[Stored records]
↓
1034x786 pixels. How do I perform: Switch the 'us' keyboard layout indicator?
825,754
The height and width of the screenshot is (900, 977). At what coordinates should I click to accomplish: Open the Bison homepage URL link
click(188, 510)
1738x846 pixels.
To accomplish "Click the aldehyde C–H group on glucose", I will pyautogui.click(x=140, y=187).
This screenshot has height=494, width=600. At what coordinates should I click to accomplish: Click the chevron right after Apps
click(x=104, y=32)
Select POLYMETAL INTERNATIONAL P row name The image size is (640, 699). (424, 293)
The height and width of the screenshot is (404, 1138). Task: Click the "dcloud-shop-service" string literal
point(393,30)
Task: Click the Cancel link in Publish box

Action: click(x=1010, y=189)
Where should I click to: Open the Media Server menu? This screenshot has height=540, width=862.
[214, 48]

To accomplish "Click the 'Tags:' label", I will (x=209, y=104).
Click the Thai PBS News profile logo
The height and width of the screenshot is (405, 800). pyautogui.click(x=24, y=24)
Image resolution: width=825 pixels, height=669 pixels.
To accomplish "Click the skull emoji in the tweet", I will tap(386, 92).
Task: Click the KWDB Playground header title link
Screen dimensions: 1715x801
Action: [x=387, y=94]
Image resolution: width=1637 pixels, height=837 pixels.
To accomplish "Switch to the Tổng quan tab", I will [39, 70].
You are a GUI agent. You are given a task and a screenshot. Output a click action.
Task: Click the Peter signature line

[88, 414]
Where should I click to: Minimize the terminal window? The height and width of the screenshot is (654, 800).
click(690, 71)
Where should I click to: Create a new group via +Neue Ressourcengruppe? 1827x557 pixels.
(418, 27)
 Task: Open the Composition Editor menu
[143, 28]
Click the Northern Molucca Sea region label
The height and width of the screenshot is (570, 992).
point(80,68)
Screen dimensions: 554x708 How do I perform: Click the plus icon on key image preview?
↑
## EXERCISE GOAL
Copy out the data in full, exactly.

## EXERCISE OUTPUT
1034x786 pixels. How do I perform: Switch the 'us' keyboard layout indicator?
825,754
The height and width of the screenshot is (900, 977). At what coordinates should I click to accomplish: Open the Bison homepage URL link
click(188, 510)
1738x846 pixels.
To accomplish "Click the aldehyde C–H group on glucose", I will pyautogui.click(x=140, y=187).
This screenshot has height=494, width=600. At what coordinates should I click to accomplish: Click the chevron right after Apps
click(x=104, y=32)
Select POLYMETAL INTERNATIONAL P row name The image size is (640, 699). (424, 293)
The height and width of the screenshot is (404, 1138). Task: Click the "dcloud-shop-service" string literal
point(393,30)
Task: Click the Cancel link in Publish box

Action: click(x=1010, y=189)
Where should I click to: Open the Media Server menu? This screenshot has height=540, width=862.
[214, 48]

To accomplish "Click the 'Tags:' label", I will (x=209, y=104).
Click the Thai PBS News profile logo
The height and width of the screenshot is (405, 800). pyautogui.click(x=24, y=24)
Image resolution: width=825 pixels, height=669 pixels.
To accomplish "Click the skull emoji in the tweet", I will tap(386, 92).
Task: Click the KWDB Playground header title link
Screen dimensions: 1715x801
Action: [x=387, y=94]
Image resolution: width=1637 pixels, height=837 pixels.
To accomplish "Switch to the Tổng quan tab", I will [39, 70].
You are a GUI agent. You are given a task and a screenshot. Output a click action.
Task: Click the Peter signature line

[88, 414]
Where should I click to: Minimize the terminal window? The height and width of the screenshot is (654, 800).
click(690, 71)
Where should I click to: Create a new group via +Neue Ressourcengruppe? 1827x557 pixels.
(418, 27)
 Task: Open the Composition Editor menu
[143, 28]
Click the Northern Molucca Sea region label
The height and width of the screenshot is (570, 992).
point(80,68)
Screen dimensions: 554x708 How do I perform: Click the plus icon on key image preview?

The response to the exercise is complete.